Mozambique, a coastal South African country a boat ride away from the neighboring island of Madagascar, is counted among the United Nation’s list of Least Developed Countries. For that reason, organizations such as UNICEF deploy “boots on the ground” to help curb deaths from preventable illnesses, promote education, and limit child exploitation through social protection programs.
A world away in May of last year, Ashley Prasad of Glencoe and Amy Brown of Park Ridge had been invited to Mozambique on a field visit. Both women had been UNICEF donors for quite some time, but had only just met over a recent dinner with UNICEF’s Managing Director of the Midwest Region, Casey Marsh, before leaving for Africa on Mother’s Day.
“When you donate, you can write checks all day, but it was never enough. Not that the money wasn’t enough, but it just never felt like we had done enough to make a difference,” Prasad says. “Writing a check seemed so removed from actually making a difference.”
In Mozambique, it became clear that Marsh was vetting them to chair a UNICEF program back home. She called it Young Ambassadors, and it had only just found its legs in the US, starting initially in Los Angeles. It was aimed at raising awareness through—traditionally, anyway—the least likely of conduits for change: 10- to 15-year-olds.
And yet what impacted them the most on their visit was being introduced to Radio Mozambique, a team comprised almost exclusively of young people who hosted talk shows and PSAs aimed at bringing awareness to issues affecting kids and the community at large. “They were so poised and hopeful for what their country could become,” says Brown. “You saw what kids could accomplish.”
“And having children ourselves, being moms, it really resonated with us,” adds Prasad.
Prasad and Brown returned home on a mission to bring the Young Ambassador program to the North Shore.

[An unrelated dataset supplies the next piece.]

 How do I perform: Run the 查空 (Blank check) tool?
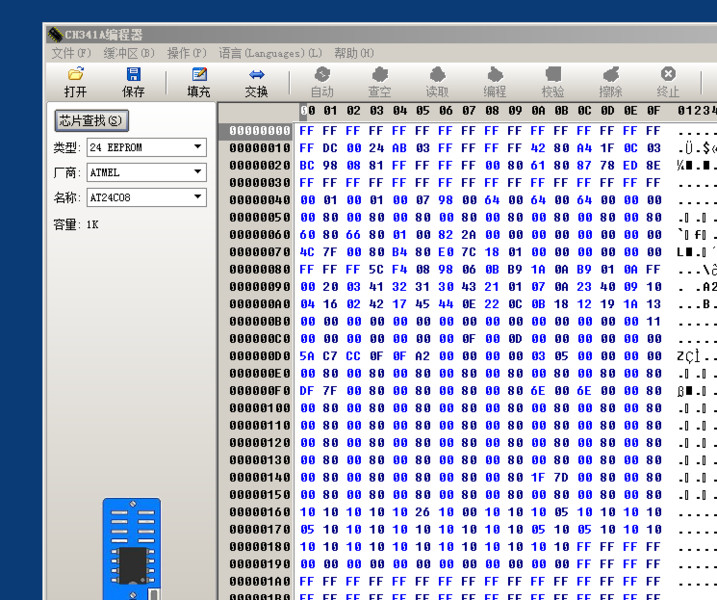[x=379, y=82]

Enlisting the help of Karen Citow as their third co-chair, the three women got to work. In September of last year, they started the group from scratch.
Originally, they had planned to cap the program at 30 kids, “but the program sold out in 24 hours,” says Prasad, an example of the North Shore youth’s interest in getting involved with humanitarian organizations even at a young age.

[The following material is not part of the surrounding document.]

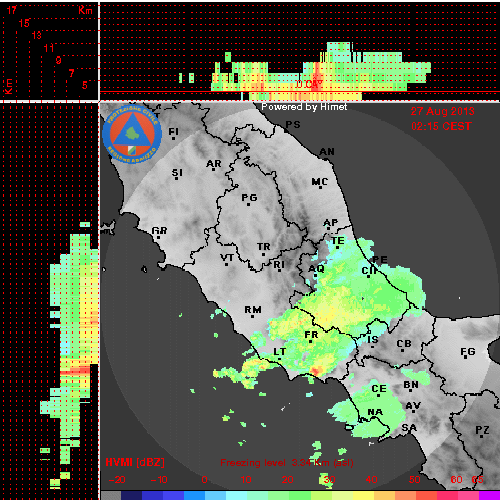Click the PZ city label
This screenshot has height=500, width=500.
(x=482, y=430)
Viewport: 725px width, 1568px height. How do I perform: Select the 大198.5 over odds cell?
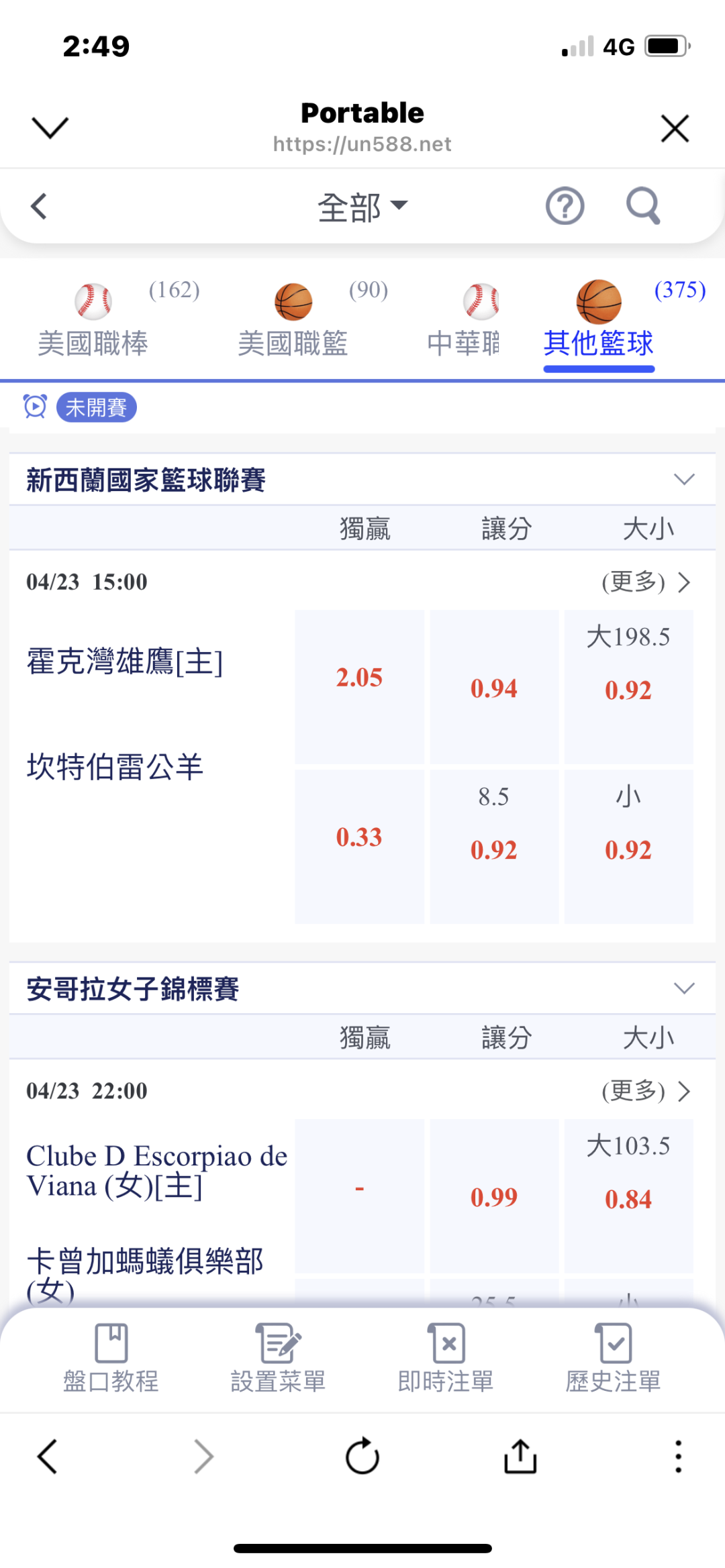pyautogui.click(x=628, y=686)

“I looked around at myself: at my family, my friends, my town, and at my life—and realized that I am so fortunate,” says Dillan Prasad, 14 years old. “More than 17,000 children under the age of 5 die every day of preventable causes. I joined the Young Ambassadors to be a part of the push to slash that figure.”
With such impassioned young people clambering to join, they added 10 more spots.

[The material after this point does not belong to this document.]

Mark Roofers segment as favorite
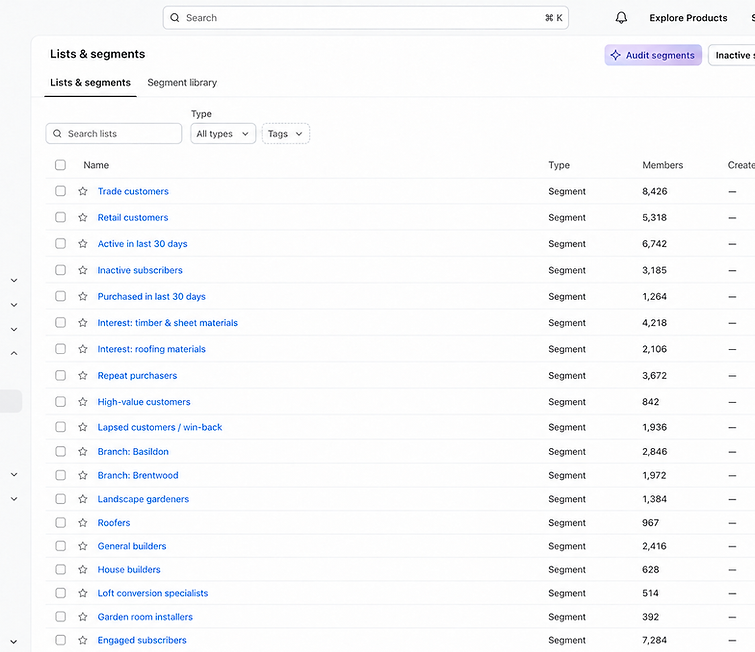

The co-chairs opened up their homes for the Sunday meetings, trading headquarters every month. At the opening get-together, they gave their young charges a goal to put in their crosshairs: eliminating MNT—Maternal/Neonatal Tetanus—altogether.
When it was first identified, MNT—which is caused when tetanus spores come into contact with open cuts during childbirth (potentially life-threatening for mother and child)—was afflicting the poorest of the poor in 58 countries. UNICEF and its partners cut it down to 24, with Madagascar being the latest to be removed from the list.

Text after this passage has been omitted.